→ **DATA EXCERPTS**
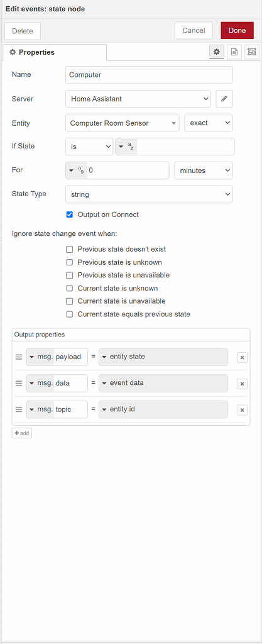The width and height of the screenshot is (262, 644).
Task: Open exact entity match type dropdown
Action: pyautogui.click(x=209, y=123)
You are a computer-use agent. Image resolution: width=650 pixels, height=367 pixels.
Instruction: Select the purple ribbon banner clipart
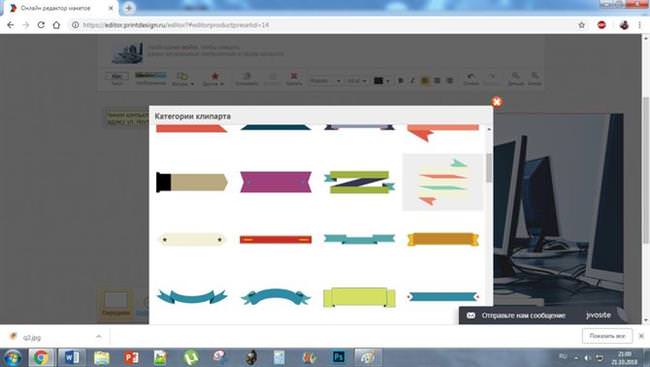tap(276, 182)
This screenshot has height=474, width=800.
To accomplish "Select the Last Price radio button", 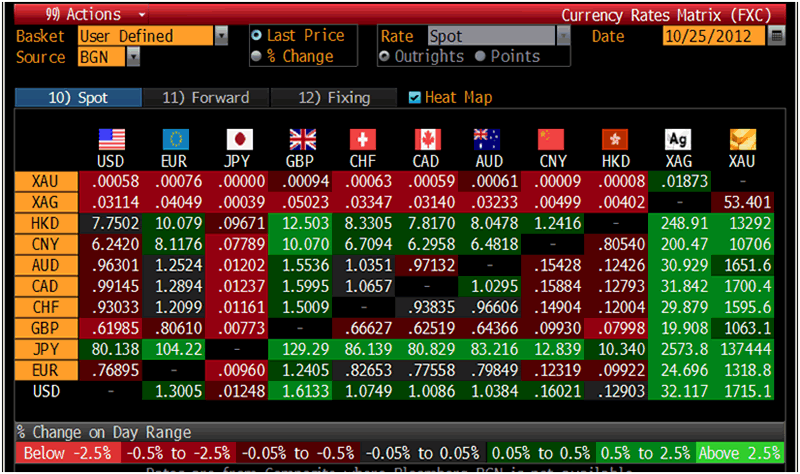I will click(258, 36).
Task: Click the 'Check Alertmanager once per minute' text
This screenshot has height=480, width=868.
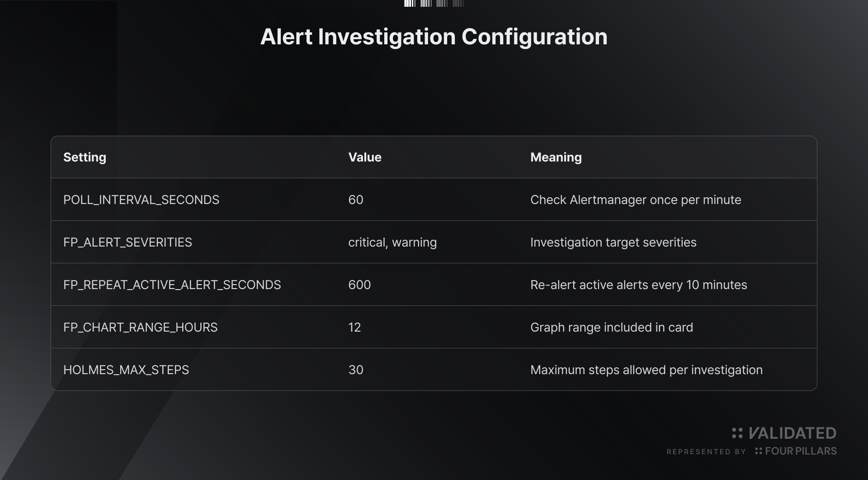Action: 636,200
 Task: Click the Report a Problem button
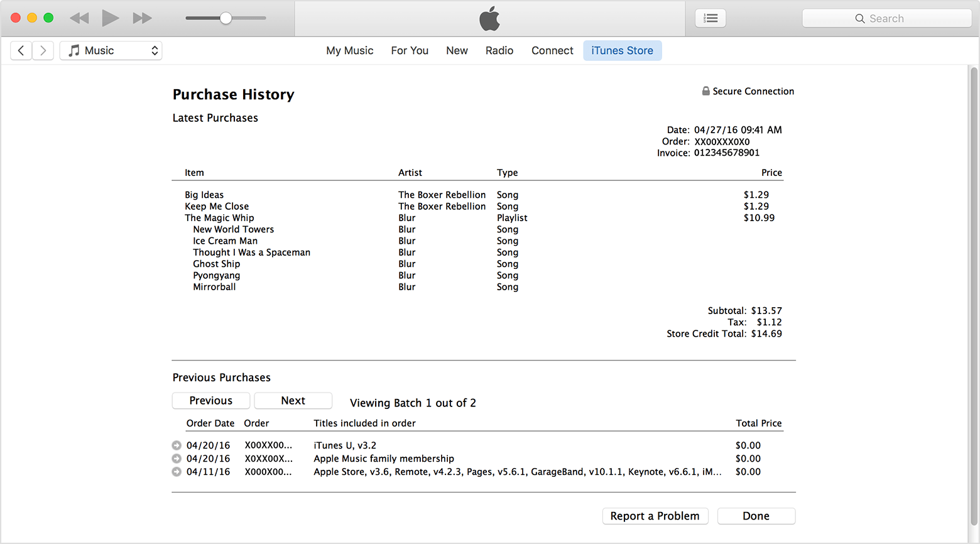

→ **PROBLEM REQUIREMENTS**
The copy runs from the line containing "Task: Click the 'Check" through the last line of the material, both ends included. Reproduce those lines exactly and drop the pictures.

→ **EXPECTED ANSWER**
Task: Click the 'Check Alertmanager once per minute' text
This screenshot has height=480, width=868.
Action: 636,200
 Task: Click the Report a Problem button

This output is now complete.